* _Required work_: Down to the last line below, write out every line exactly, starting with the one that contains "Given: Click the" and leaving out the pictures.

* _Records shown_:
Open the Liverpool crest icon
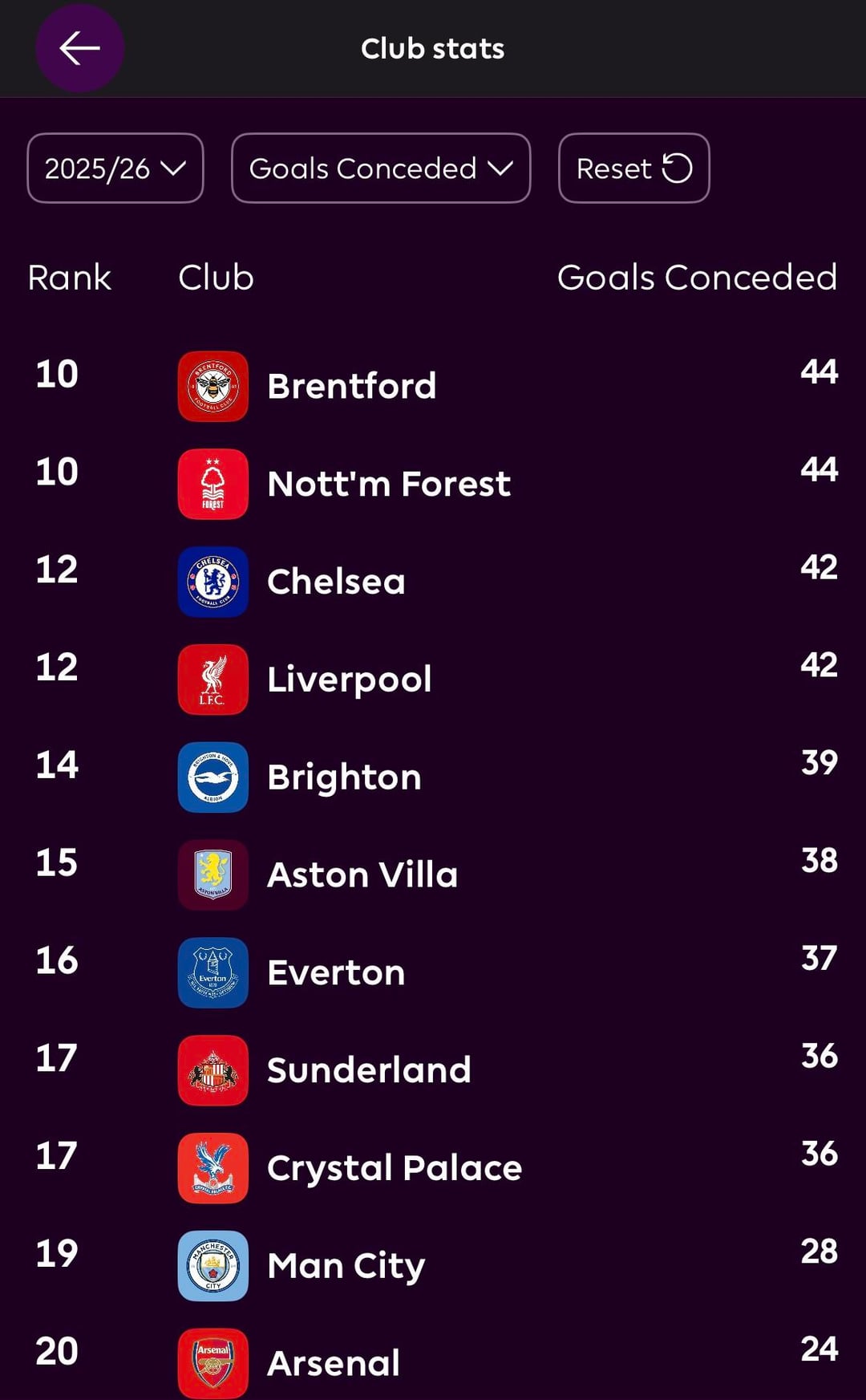The image size is (866, 1400). click(213, 680)
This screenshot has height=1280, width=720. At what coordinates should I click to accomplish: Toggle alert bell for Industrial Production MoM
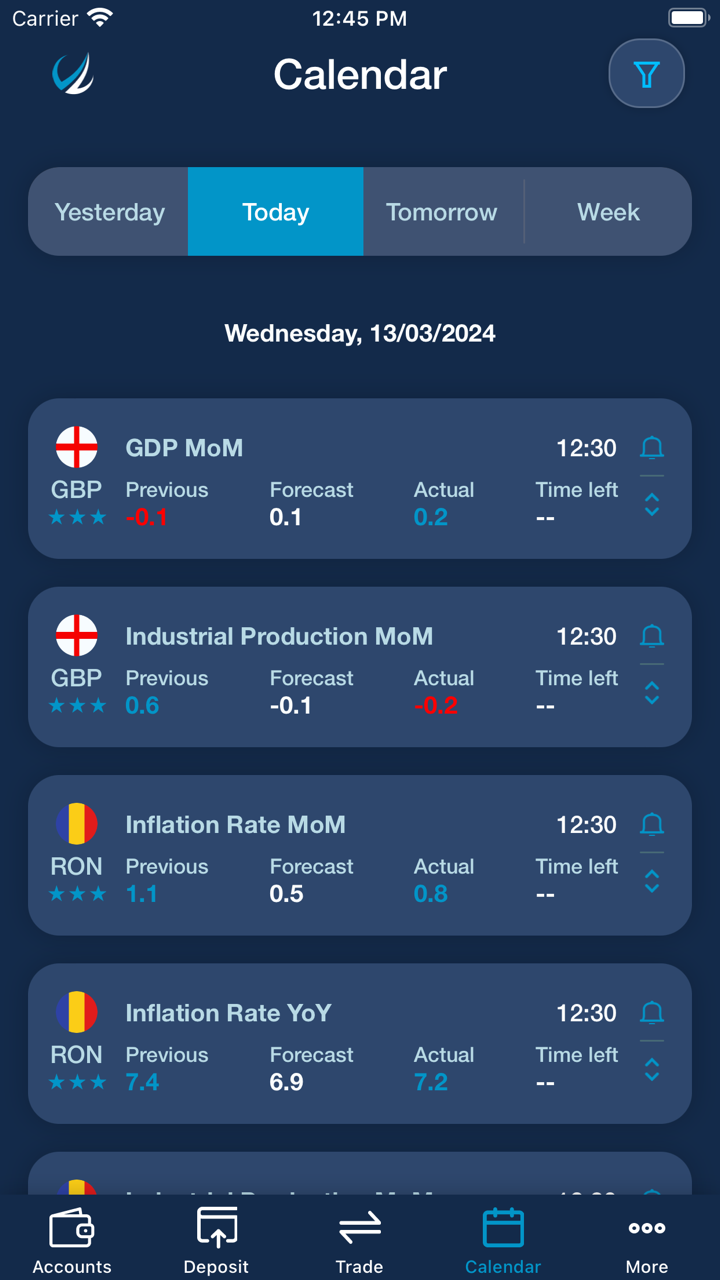pyautogui.click(x=652, y=636)
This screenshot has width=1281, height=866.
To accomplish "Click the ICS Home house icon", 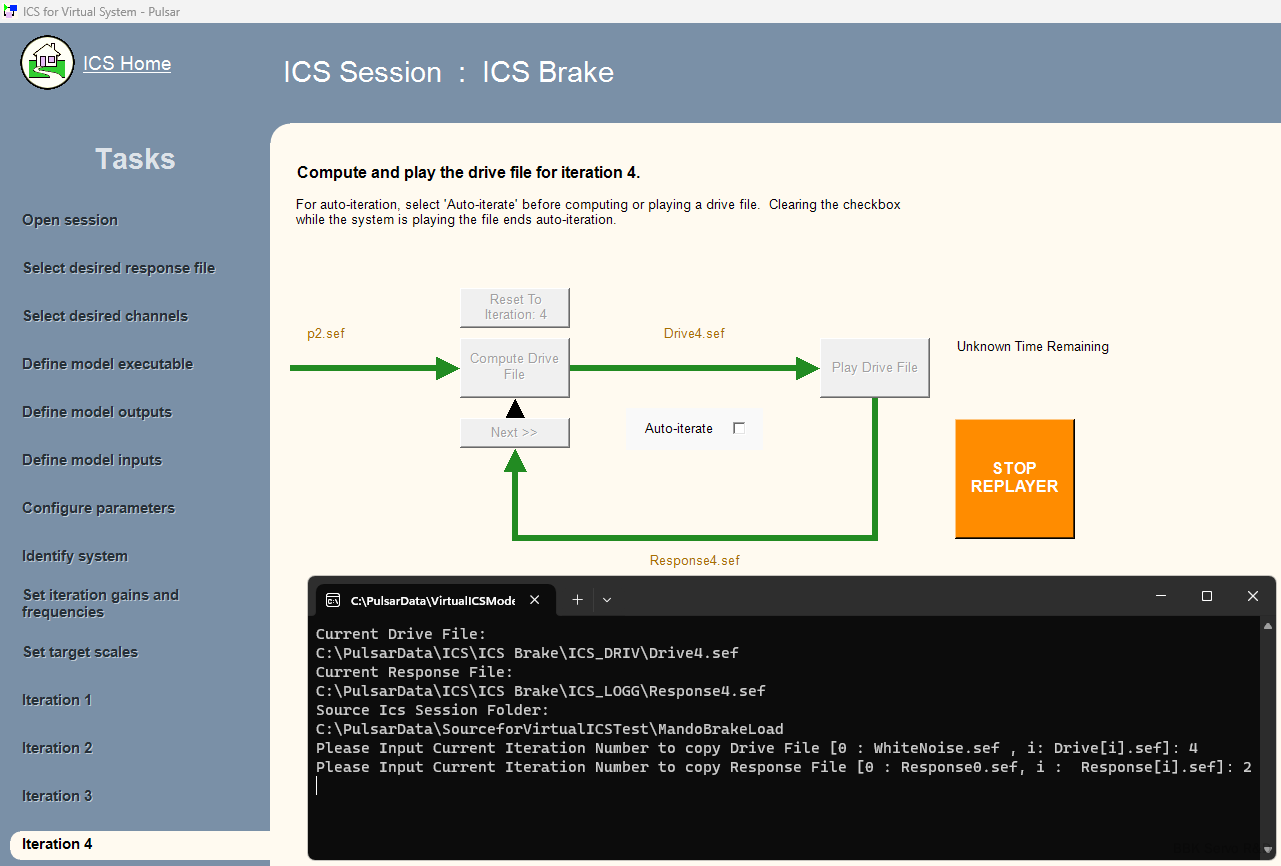I will [x=47, y=63].
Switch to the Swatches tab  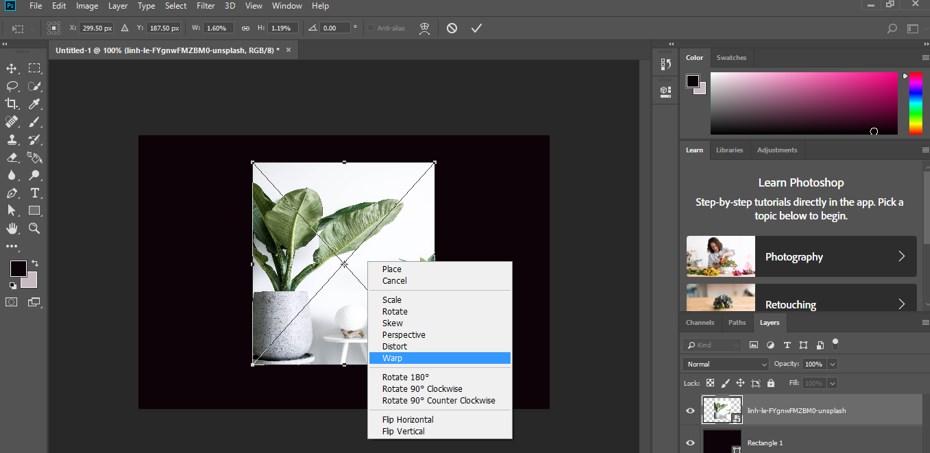pyautogui.click(x=731, y=58)
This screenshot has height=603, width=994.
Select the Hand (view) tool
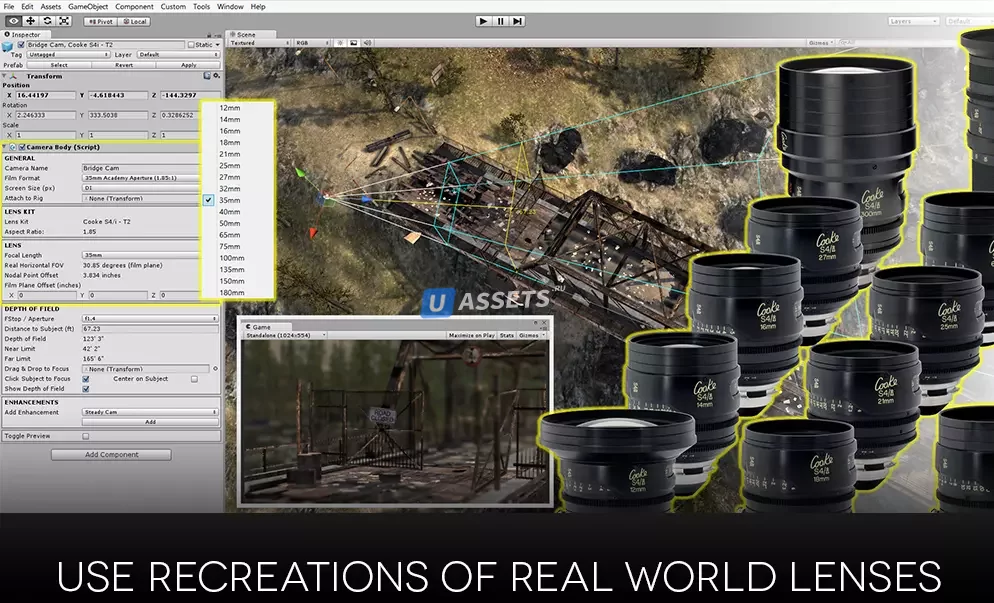pos(13,21)
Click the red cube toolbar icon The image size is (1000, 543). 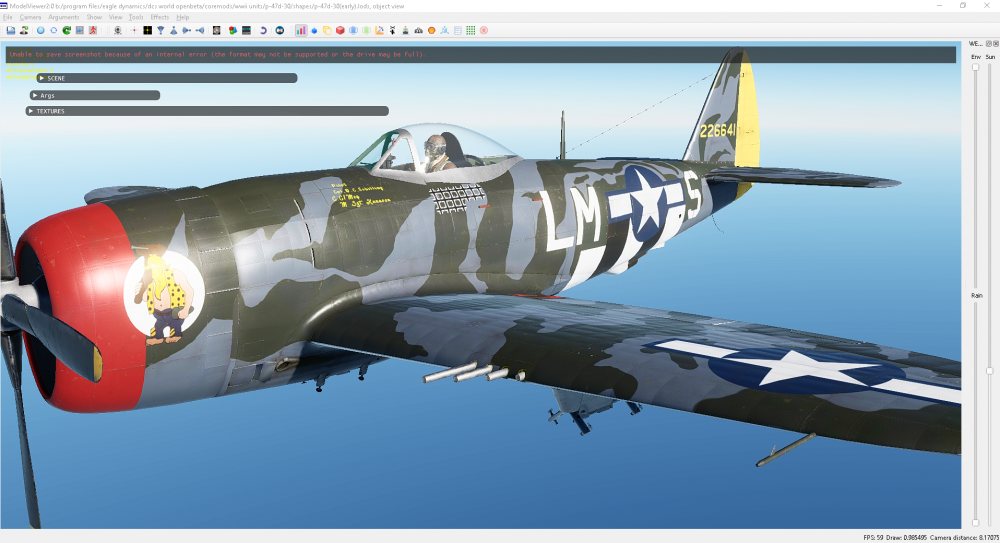(x=340, y=30)
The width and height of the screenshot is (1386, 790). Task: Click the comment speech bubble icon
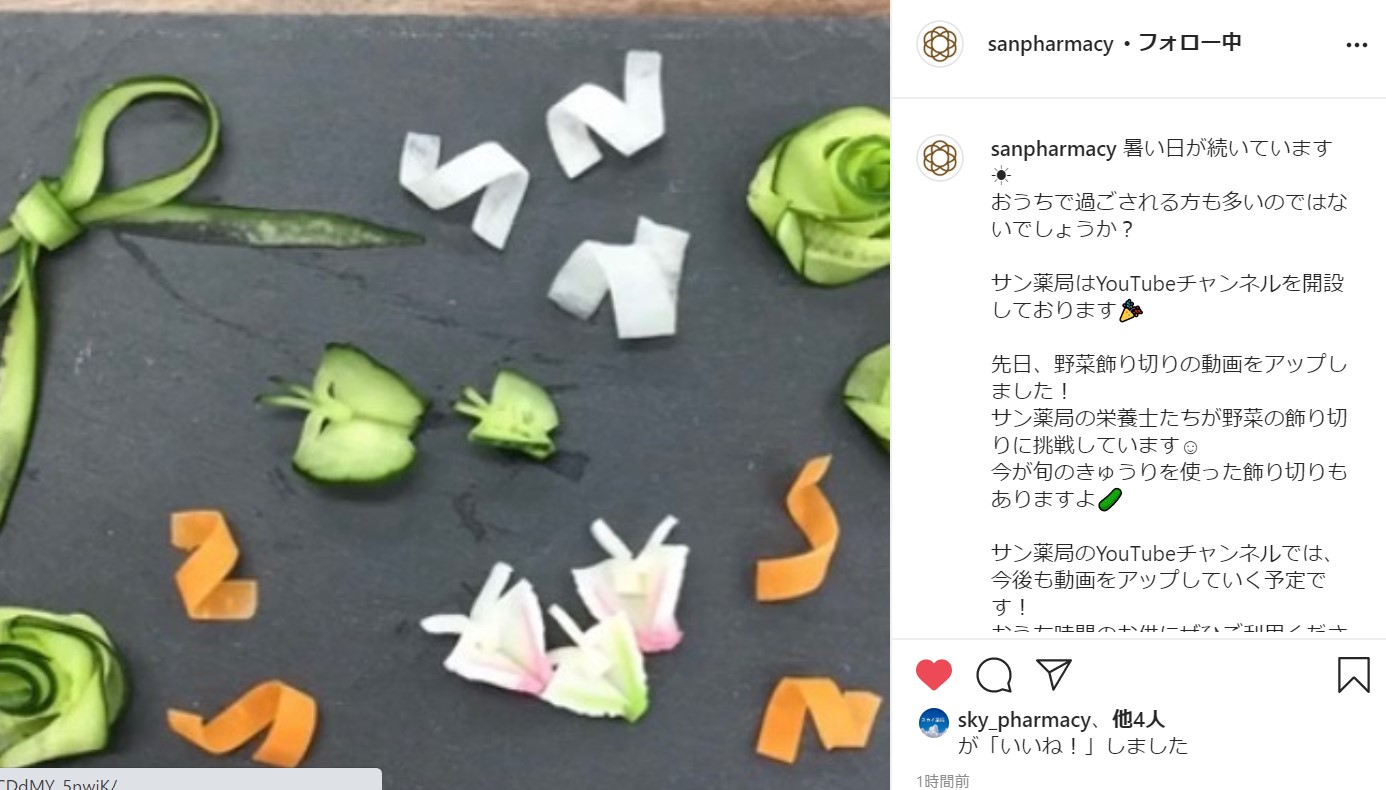coord(994,675)
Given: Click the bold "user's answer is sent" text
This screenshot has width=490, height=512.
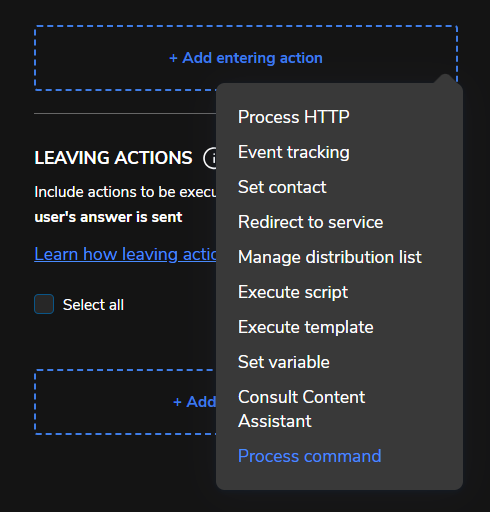Looking at the screenshot, I should 108,217.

* _Your solution_:
Given: Click the bold "user's answer is sent" text
This screenshot has width=490, height=512.
Looking at the screenshot, I should 108,217.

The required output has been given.